Downslope of Puʻu 'Ōʻō along the 61G Flow. USGS photo 
     Volcano Activity Updates: Kīlauea continues to erupt at its summit and East Rift Zone. This past week, the summit lava lake level varied between about 9 and 31.5 m (30–103 ft) below the vent rim. The 61g lava flow continued to enter the ocean near Kamokuna. Recent breakouts from the 61g vent area on the flank of Pu‘u ‘Ō‘ō remained active, with a small surface flow slowly advancing to the east. The 61g lava flows do not pose an immediate threat to nearby communities.
     Mauna Loa is not erupting. During the past week, earthquakes occurred primarily at the upper Southwest Rift Zone at depths less than 5 km (3 mi). A magnitude-3.3 earthquake occurred in the upper Southwest Rift Zone at a depth of 2.4 km (1.5 mi) on Dec. 12. Deformation related to inflation of a magma reservoir beneath the summit and upper Southwest Rift Zone continued.

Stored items
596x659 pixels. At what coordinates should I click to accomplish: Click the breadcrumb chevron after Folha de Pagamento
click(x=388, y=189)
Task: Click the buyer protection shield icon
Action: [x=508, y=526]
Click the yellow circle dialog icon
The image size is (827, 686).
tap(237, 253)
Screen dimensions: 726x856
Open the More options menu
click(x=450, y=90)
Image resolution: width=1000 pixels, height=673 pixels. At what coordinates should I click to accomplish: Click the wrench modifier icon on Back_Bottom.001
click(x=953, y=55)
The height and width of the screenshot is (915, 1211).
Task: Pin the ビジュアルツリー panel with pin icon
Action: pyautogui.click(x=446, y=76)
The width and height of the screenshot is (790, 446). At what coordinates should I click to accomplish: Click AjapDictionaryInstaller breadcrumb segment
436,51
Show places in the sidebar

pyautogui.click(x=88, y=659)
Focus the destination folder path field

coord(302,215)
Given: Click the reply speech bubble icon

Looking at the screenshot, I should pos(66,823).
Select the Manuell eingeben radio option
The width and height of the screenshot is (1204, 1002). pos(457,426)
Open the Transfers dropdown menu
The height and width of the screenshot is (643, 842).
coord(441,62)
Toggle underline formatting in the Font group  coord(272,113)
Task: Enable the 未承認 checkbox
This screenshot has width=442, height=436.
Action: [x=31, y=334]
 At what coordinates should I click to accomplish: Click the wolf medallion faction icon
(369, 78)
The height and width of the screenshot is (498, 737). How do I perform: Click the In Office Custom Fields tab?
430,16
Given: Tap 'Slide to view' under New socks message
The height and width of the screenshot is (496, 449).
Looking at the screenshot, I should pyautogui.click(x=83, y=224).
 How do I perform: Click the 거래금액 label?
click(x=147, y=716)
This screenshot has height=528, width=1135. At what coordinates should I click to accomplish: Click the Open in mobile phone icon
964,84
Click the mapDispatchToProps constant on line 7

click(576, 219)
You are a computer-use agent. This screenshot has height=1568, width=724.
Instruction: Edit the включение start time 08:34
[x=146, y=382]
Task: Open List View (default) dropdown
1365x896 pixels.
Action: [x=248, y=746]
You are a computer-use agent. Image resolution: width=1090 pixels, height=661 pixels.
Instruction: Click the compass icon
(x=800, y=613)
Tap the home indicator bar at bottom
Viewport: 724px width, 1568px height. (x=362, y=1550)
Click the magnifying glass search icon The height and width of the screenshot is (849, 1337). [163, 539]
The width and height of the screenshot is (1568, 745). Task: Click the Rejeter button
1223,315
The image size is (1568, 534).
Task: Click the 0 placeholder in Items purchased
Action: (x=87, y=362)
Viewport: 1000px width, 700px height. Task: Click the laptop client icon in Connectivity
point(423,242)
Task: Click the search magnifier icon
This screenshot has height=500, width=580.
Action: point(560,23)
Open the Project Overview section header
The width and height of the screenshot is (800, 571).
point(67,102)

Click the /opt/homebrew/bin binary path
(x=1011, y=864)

Work task 1 = In the volcano activity update, at what depth did the magnitude-3.3 earthquake in Mauna Loa's upper Southwest Rift Zone occur?
Work task 2 = Please write the next part of the volcano activity update, picking up after its last sentence.

Exercise result 1 = 2.4 km (1.5 mi)

Exercise result 2 =
     HVO website (http://hvo.wr.usgs.gov) offers past Volcano Watch articles, Kīlauea daily eruption updates, Mauna Loa weekly updates, volcano photos, recent earthquakes info, and more; call for summary updates at 808-967-8862 (Kīlauea) or 808-967-8866 (Mauna Loa); email questions to askHVO@usgs.gov.
    Volcano Watch (hvo.wr.usgs.gov/volcanowatch/) is a weekly article and activity update written by U.S. Geological Survey Hawaiian Volcano Observatory scientists.
To read comments, add your own, and like this story, see facebook.com/kaucalendar.

FRIEND-RAISER IS NĀʻĀLEHU ELEMENTARY SCHOOL’S Winter Fest is tomorrow, Saturday. Dec. 17 from 10 a.m. to 2 p.m. “Make New Friends,” declares the poster, which also reports on opportunities to enjoy shave ice, drinks, hot dogs – all for $1. Games are 50 cents. Also featured is a bounce house, raffle, bake sale, splash booth, jail, face painting and information vendors. Winter Fest is sponsored by the Nāʻālehu School Council.

REP. RICHARD CREAGAN’S OCEAN VIEW FORUM will be held at Ocean View Community Center next Monday, Dec. 19 at 6 p.m. Creagan represents District 5 in the Hawaiʻi House of Representatives and chairs the Committee on Agriculture. District 5 includes Honuʻapo to Nāʻālehu, to Ocean View, to Capt. Cook, Kealakekua and part of Kailua-Kona.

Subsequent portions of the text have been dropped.